“Do not, on a rainy day, ask your child what he feels like doing, because I assure you that what he feels like doing, you won’t feel like watching.” - Fran Lebowitz
Running in the rain is one of my favorite things (unless it is freezing rain, in which case, the following ode to rain running does not apply. On those occasions, simply stay inside with a hot beverage and a book and figure something else out for your workout.) Not only is wet weather usually cooler (at least here in Florida), the earth also smells its loveliest , the extra chill raises your metabolism and moisture makes it easier to breathe by washing away the pollen in the air , heck, it even makes your hair all shiney!  Downside, of course, is the fact it makes your ponytail a huge bird's nest, ladies, am I right?)
Even though I completely agree with the great Emil Zatopek who said, "There is a great advantage in training under unfavorable conditions. It is better to train under bad conditions, for the difference is then a tremendous relief in a race, ” here are a few considerations before heading out into the elements:
1. Wear a hat to keep water out of your face to increase your visibility and something reflective so that you remain visible to cars. A white or neon Headsweats hat solves both of these requirements. Both Georganne and I remarked to ourselves this summer during this 10 mile deluge along the Schuylkill River in Philadelphia that hats would have been a smart idea (above photo).
2. Avoid any cotton clothing against your skin. Cotton acts like a sponge when wet. Opt for synthetic materials and avoid over-dressing. You don't want excessive sweating coupled with the rain on your skin - very uncomfortable. Moisture wicking socks are crucial to prevent blistering of skin. My favorites are Smartwool Ph.D. Run Micros. They are also naturally antimicrobial which helps prevents odors. Remember, when it comes to running "cotton is rotten".
3. Keep electronics dry (or just leave them at home). The Lululemon Everywhere Belt Bag (yes, I am the type of person who wears a fanny pack. Don't judge - it's so useful!) and the Amphipod ArmPod Smartview Sumo phone holder are my go-tos.
4. Use an anti-chafing cream such as Body Glide (or petroleum jelly, in a pinch) to prevent some major discomfort.

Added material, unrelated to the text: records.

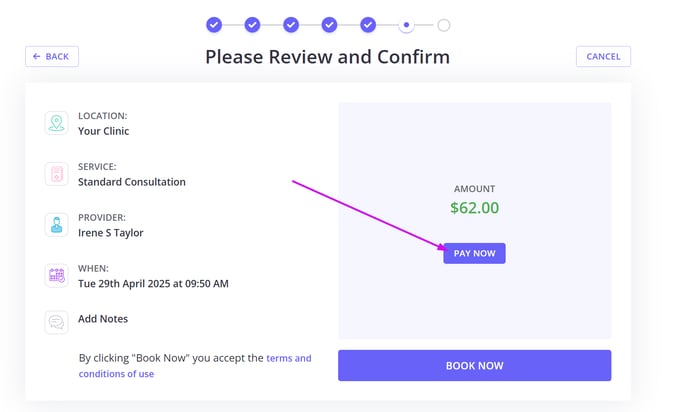This screenshot has width=688, height=412.
Task: Click the Add Notes chat bubble icon
Action: [x=56, y=322]
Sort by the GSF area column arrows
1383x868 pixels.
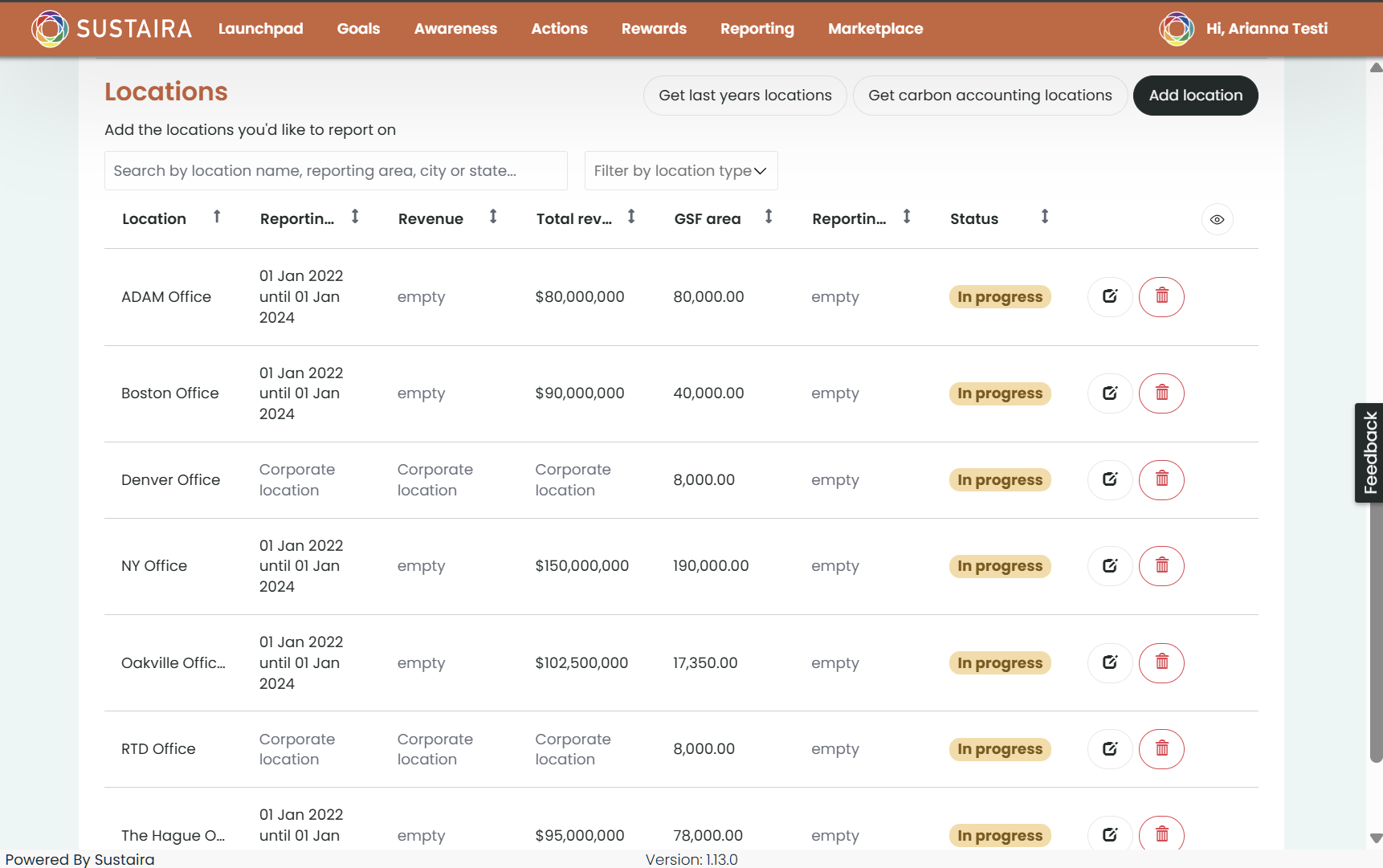(x=769, y=217)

5. Change out of cold, wet clothes as soon as possible after run to prevent hypothermia . Don't try to be a hero.
6. Waterproof shoes are a revelation - not only for running and walking in the rain, but also if you walk a dog on dewy grass, coach/spectate soccer, own a horse farm, or enjoy fishing. On Running makes a two great waterproof styles: Cloud ($149.99) and CloudFlyer ($159.99). Message me if you would like to order a pair.

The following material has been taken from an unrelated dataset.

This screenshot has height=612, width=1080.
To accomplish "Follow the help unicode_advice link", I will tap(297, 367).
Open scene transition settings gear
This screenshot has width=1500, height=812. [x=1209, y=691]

“The sky darkened suddenly, and from nowhere a chilly wind began whipping through the Spanish moss in the live oaks across Bumby Avenue, raising goose bumps on their forearms… The first fat drops splatted on the roadway, making little hissy puffs of steam, and they began landing on the boys’ skin, a crack of thunder split the sky…This moment seemed magical to them: a bright tropical day loomed in front as a purple monsoon came on from behind. And they were thrilled as only children can be thrilled to exist for a moment on the very edge of thing, at the buzzy existential margin of all possibilities.” From Racing the Rain: A Novel by John L. Parker, Jr., page 1
“I love very few things more than a nice long walk in the drizzle of Seattle. I don’t care for the heaviness of real rain; I like the misting, the feeling of the tiny droplets on my muzzle and eyelashes. The freshness of the air, which has been suddenly infused with ozone and negative ions. While rain is heavy and can suppress the scents, a light shower actually amplifies smells; it releases the molecules, brings odor to life, and then carries it through the air to my nose. Which is why I love Seattle more than any other place, even Thunderhill Raceway Park. Because, while the summers are very dry, once the damp season begins, nary a day goes by without a helping of my much-loved drizzle.”
From The Art of Racing in the Rain by Garth Stein, page 207
Happy Running and Walking, FitFooters! Stay well!